* _Brief_
Copy out all of the material below word for word, with nothing added or left out.

┌────────

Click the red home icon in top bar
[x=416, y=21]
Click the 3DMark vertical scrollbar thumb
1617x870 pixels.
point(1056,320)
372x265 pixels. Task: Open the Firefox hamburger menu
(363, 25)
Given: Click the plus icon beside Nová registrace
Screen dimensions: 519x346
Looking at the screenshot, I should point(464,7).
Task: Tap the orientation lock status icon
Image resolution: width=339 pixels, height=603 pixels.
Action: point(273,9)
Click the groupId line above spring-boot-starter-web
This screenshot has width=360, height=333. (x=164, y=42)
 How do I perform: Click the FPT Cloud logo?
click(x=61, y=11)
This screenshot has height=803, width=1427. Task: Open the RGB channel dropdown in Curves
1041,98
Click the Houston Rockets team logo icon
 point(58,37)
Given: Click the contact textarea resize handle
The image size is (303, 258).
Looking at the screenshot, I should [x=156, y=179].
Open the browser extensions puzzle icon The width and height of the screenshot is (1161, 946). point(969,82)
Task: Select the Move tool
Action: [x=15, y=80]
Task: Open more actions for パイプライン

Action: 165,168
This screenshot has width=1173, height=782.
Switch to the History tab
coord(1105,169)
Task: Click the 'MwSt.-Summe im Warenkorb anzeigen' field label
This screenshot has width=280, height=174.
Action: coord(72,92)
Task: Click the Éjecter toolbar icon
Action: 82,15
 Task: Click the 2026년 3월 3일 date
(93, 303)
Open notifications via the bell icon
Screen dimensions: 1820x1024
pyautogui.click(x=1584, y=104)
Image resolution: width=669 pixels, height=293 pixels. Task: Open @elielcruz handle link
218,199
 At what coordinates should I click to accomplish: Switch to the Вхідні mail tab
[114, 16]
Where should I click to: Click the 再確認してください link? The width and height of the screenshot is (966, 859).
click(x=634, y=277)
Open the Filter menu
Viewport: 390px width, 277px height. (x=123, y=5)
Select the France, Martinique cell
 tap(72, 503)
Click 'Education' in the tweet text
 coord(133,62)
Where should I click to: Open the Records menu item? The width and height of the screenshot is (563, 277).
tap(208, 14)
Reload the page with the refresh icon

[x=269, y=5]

└────────

* _Final answer_
Click the red home icon in top bar
[x=416, y=21]
Click the 3DMark vertical scrollbar thumb
1617x870 pixels.
point(1056,320)
372x265 pixels. Task: Open the Firefox hamburger menu
(363, 25)
Given: Click the plus icon beside Nová registrace
Screen dimensions: 519x346
Looking at the screenshot, I should point(464,7).
Task: Tap the orientation lock status icon
Image resolution: width=339 pixels, height=603 pixels.
Action: point(273,9)
Click the groupId line above spring-boot-starter-web
This screenshot has width=360, height=333. (x=164, y=42)
 How do I perform: Click the FPT Cloud logo?
click(x=61, y=11)
This screenshot has height=803, width=1427. Task: Open the RGB channel dropdown in Curves
1041,98
Click the Houston Rockets team logo icon
 point(58,37)
Given: Click the contact textarea resize handle
The image size is (303, 258).
Looking at the screenshot, I should [x=156, y=179].
Open the browser extensions puzzle icon The width and height of the screenshot is (1161, 946). point(969,82)
Task: Select the Move tool
Action: [x=15, y=80]
Task: Open more actions for パイプライン

Action: 165,168
This screenshot has width=1173, height=782.
Switch to the History tab
coord(1105,169)
Task: Click the 'MwSt.-Summe im Warenkorb anzeigen' field label
This screenshot has width=280, height=174.
Action: coord(72,92)
Task: Click the Éjecter toolbar icon
Action: 82,15
 Task: Click the 2026년 3월 3일 date
(93, 303)
Open notifications via the bell icon
Screen dimensions: 1820x1024
pyautogui.click(x=1584, y=104)
Image resolution: width=669 pixels, height=293 pixels. Task: Open @elielcruz handle link
218,199
 At what coordinates should I click to accomplish: Switch to the Вхідні mail tab
[114, 16]
Where should I click to: Click the 再確認してください link? The width and height of the screenshot is (966, 859).
click(x=634, y=277)
Open the Filter menu
Viewport: 390px width, 277px height. (x=123, y=5)
Select the France, Martinique cell
 tap(72, 503)
Click 'Education' in the tweet text
 coord(133,62)
Where should I click to: Open the Records menu item? The width and height of the screenshot is (563, 277).
tap(208, 14)
Reload the page with the refresh icon

[x=269, y=5]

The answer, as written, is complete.